Actress Emma Watson gave a riveting speech on gender and feminism at the United Nations to launch the “He For She” campaign, a movement with the objective to unite one billion men and boys as advocates to help end the inequalities that women and girls face, worldwide. The social media world lit up because her words were so powerful:
“I decided I was a feminist and this seemed uncomplicated to me. But my recent research has shown me that feminism has become an unpopular word. Apparently I am among the ranks of women whose expressions are seen as too strong, too aggressive, isolating, anti-men. Unattractive, even. Why is the word such an uncomfortable one? I think it is right that as a woman I am paid the same as my male counterparts. I think it is right that I should be able to make decisions about my own body.”
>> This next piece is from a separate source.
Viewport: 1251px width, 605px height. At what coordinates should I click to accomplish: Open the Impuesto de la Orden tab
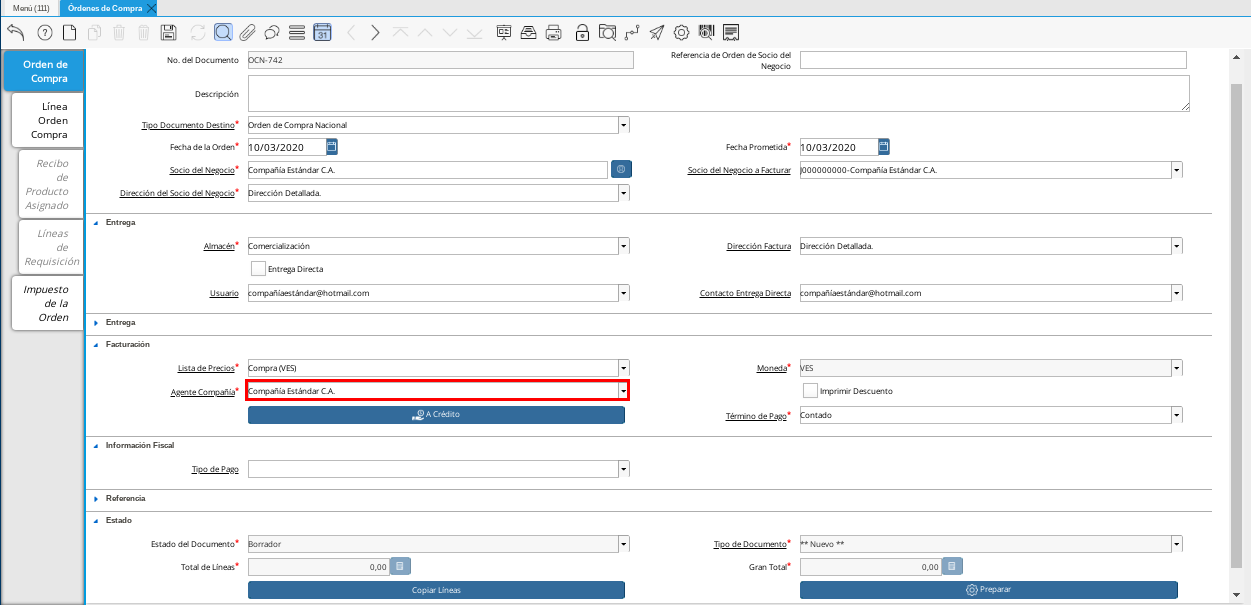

It’s a vital point. I’m still wholeheartedly surprised at how many young women in 2014 still equate being a feminist with being a man hater, and consequently shy away from identifying with the term, lest they seem unattractive to the opposite sex. Many still don’t see that until we stand up for ourselves and demand that we get equal treatment, we will not receive the same rights. That’s why Watson is enlisting the help of men, because we all need to demand equal treatment internationally, where being female in some countries is equivalent to being property rather than human. It’s not just a female thing; it’s a human thing. What’s been uplifting and promising are the many young male actors who have joined the campaign, proudly proclaiming they too are feminists because being a feminist means standing up for equal rights for women, and a man can do that just as much as a woman can.